For example, French banks Societe Generale and Credit Agricole last week posted quarterly results that were above analyst expectations, helped by a recovery in Europe's economy. German car maker BMW said last week that its underlying earnings rose more than 20 percent to 2.52 billion euros ($2.84 billion) in the first quarter, beating analysts' forecasts.

Meanwhile The pan-European Euro Stoxx 600 index has soared 18 percent so far this year, outpacing a 2.8 percent gain in the S&P 500 index of U.S. stocks, and a 12 percent rally in Japan's blue-chip Nikkei.

Barclays said the strength in earnings from companies with a focus on the domestic economy was linked to signs of a pick-up in euro zone growth, which has received a boost from European Central Bank monetary stimulus.

Concrete signs of this pick-up could be seen Wednesday when first-quarter gross domestic product (GDP) numbers for the euro zone are due out with analysts polled by Reuters forecasting a 0.5 percent increase from the previous quarter.

Read More Euro zone set to report solid growth, for a change

That would put euro zone GDP ahead of the U.K., which grew 0.3 percent quarter-on-quarter in the first three months of the year and has been consistently leading Europe's big economies. The U.S. economy, the world's biggest, grew an annual rate of just 0.2 percent in the first quarter.

"There is a tendency to think we have come too far, too quickly with the rally in European equity markets," Michael Hewson, chief market analyst at CMC Markets, told CNBC. "We now want to see this confirmed in Wednesday's GDP numbers."

After years of lagging their U.S. peers, some analysts expect euro zone companies to post double-digit earnings growth this year thanks to a weaker euro, a sharp drop in oil prices and lower funding costs.

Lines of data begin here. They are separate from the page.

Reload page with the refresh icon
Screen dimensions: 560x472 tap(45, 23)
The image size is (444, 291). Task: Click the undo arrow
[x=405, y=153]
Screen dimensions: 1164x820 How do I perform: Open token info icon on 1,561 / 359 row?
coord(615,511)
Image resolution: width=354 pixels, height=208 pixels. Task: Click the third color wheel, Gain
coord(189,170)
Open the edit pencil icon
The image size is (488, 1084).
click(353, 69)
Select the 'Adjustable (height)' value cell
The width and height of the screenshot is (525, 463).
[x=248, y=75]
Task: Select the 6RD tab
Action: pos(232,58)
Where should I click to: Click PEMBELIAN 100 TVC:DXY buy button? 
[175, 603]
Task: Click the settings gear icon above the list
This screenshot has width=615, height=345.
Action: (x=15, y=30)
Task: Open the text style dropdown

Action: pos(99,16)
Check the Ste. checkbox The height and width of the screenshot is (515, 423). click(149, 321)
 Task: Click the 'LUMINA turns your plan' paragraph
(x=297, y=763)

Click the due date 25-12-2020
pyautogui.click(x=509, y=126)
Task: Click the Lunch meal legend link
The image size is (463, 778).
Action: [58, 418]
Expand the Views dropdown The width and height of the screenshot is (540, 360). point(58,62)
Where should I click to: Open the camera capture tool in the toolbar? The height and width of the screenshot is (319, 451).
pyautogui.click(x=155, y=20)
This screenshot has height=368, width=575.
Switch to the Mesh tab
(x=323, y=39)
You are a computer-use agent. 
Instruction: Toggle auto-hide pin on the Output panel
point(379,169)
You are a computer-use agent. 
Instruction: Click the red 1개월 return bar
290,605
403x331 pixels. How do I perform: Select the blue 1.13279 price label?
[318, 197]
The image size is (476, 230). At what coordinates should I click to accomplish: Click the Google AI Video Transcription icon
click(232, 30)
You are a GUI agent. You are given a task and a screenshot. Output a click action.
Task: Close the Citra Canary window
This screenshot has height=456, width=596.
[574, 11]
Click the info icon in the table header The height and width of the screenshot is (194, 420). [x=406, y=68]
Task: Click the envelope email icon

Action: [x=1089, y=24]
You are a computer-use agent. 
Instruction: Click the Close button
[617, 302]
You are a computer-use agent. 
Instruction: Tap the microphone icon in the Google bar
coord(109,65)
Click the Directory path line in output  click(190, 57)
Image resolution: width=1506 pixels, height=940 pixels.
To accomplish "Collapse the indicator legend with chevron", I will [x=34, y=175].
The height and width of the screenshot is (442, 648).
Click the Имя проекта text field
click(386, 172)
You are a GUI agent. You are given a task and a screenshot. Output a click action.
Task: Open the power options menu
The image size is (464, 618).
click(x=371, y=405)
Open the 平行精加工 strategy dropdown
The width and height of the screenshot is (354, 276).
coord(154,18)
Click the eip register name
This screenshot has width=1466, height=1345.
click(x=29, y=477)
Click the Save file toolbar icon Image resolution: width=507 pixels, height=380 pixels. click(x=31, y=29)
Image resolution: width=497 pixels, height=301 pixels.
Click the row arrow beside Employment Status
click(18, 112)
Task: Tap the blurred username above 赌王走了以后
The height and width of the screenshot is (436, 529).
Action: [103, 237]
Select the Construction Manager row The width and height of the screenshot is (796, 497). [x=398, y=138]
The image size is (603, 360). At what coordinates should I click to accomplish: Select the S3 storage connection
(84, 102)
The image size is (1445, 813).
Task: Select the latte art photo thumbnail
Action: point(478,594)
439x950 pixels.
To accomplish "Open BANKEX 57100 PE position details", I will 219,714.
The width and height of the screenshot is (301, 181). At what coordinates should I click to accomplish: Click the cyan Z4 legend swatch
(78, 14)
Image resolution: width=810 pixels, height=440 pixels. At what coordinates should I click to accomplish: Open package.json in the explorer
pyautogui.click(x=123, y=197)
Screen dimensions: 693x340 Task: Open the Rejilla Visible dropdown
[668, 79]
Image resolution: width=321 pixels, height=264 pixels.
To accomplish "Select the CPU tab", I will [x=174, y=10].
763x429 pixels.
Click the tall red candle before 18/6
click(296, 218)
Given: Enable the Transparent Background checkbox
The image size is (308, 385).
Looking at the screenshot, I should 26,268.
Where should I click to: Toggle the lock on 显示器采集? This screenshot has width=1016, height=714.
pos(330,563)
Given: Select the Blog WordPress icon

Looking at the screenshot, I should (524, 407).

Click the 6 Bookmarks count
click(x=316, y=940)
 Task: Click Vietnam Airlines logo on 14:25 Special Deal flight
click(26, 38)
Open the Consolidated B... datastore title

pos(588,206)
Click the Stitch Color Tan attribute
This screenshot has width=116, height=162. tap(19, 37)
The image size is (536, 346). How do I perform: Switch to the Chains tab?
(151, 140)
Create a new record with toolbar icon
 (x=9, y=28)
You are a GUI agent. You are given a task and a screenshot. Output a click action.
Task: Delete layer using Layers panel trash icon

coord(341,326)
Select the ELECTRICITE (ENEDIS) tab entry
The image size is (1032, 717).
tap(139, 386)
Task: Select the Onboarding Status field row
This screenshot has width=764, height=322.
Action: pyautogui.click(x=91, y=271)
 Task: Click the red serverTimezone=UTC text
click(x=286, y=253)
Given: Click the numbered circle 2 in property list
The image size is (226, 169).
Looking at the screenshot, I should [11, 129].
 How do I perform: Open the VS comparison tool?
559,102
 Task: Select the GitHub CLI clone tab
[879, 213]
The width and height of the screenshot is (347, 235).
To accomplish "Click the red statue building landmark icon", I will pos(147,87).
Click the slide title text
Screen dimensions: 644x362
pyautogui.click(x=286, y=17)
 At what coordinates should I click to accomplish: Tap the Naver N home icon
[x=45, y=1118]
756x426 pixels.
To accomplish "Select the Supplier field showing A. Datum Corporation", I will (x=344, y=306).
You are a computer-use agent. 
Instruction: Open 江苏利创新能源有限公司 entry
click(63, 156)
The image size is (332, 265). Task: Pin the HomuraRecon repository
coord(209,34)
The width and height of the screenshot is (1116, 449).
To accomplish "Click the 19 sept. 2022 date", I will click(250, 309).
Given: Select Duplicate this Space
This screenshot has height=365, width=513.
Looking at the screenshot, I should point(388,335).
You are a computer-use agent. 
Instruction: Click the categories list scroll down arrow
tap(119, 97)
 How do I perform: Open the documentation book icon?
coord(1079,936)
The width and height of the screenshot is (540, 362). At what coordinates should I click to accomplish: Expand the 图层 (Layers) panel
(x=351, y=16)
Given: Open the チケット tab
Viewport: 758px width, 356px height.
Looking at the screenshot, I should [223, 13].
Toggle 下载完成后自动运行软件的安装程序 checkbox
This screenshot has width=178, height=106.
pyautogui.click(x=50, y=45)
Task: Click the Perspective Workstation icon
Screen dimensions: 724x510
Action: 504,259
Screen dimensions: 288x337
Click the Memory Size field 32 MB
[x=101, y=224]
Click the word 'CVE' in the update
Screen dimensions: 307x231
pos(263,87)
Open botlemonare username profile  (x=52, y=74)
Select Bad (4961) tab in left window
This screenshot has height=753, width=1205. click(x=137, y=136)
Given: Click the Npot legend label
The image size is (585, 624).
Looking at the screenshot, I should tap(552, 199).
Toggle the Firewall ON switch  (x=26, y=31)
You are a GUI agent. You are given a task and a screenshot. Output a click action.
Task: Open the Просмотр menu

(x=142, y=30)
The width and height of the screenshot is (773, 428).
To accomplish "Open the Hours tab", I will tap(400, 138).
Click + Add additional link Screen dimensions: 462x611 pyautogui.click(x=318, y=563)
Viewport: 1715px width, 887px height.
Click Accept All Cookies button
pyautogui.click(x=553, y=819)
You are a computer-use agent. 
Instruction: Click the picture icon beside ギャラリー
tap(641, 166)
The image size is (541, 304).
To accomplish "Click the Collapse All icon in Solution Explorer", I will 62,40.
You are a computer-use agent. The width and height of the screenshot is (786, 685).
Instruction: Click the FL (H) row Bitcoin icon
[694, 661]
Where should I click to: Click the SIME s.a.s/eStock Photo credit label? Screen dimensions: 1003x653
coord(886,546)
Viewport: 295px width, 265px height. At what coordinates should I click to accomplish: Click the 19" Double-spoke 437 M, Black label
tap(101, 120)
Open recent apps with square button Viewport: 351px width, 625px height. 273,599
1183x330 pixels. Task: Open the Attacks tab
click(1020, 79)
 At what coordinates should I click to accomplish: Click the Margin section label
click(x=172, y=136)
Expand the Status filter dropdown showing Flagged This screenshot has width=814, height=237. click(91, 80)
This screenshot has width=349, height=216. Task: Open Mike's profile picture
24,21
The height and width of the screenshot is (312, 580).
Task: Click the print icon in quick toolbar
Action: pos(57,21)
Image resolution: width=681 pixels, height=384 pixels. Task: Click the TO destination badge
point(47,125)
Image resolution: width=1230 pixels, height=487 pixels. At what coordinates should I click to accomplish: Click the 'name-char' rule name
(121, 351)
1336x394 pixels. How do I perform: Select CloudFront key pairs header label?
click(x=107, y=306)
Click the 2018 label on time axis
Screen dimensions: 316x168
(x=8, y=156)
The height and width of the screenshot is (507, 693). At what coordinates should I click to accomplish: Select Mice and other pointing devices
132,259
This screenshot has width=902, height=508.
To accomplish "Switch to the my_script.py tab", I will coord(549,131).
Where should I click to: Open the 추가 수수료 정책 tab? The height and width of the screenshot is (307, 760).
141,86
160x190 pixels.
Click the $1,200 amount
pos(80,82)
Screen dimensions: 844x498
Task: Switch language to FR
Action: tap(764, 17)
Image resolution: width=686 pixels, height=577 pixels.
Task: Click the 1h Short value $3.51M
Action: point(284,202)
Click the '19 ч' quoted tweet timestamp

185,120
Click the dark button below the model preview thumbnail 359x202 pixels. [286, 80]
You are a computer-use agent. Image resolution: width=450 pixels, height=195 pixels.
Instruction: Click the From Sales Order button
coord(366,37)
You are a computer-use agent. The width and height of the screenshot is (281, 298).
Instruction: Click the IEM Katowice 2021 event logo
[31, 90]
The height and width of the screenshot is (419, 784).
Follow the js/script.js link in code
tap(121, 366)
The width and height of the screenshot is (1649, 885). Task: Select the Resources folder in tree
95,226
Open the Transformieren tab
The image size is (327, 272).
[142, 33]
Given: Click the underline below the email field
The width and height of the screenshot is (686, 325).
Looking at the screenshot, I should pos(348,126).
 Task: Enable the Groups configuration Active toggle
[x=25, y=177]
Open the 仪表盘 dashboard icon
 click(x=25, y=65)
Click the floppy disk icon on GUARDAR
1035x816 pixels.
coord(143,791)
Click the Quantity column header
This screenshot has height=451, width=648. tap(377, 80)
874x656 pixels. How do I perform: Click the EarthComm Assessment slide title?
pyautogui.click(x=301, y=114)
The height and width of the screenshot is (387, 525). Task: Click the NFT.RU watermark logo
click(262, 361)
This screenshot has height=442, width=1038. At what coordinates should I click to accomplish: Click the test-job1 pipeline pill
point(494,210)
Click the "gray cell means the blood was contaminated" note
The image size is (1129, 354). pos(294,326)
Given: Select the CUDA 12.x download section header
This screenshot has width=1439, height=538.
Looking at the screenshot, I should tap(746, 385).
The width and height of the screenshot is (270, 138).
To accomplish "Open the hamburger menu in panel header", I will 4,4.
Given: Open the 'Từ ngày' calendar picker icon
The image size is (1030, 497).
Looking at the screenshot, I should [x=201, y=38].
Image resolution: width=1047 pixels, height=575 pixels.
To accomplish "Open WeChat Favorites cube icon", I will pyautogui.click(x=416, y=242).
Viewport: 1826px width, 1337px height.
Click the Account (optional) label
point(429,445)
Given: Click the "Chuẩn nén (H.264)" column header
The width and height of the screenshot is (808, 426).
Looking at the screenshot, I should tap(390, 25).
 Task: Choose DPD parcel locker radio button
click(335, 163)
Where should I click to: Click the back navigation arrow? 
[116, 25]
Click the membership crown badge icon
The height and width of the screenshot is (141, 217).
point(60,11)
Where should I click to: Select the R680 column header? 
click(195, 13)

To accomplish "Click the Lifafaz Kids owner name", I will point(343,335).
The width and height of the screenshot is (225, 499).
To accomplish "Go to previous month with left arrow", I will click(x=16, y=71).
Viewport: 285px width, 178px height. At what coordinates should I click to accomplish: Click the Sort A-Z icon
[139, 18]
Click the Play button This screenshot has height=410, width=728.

The euro has tumbled more than 20 percent against the dollar in the past year, while oil prices have fallen roughly 32 percent in the past year – delivering a powerful boost to consumers and firms.

Roughly three-quarters of the companies of the broad Euro STOXX 600 have reported earnings so far and according to Barclays, 76 percent of these firms have beaten or are in line with estimates on sales, while 67 percent have beaten or are in line on EPS.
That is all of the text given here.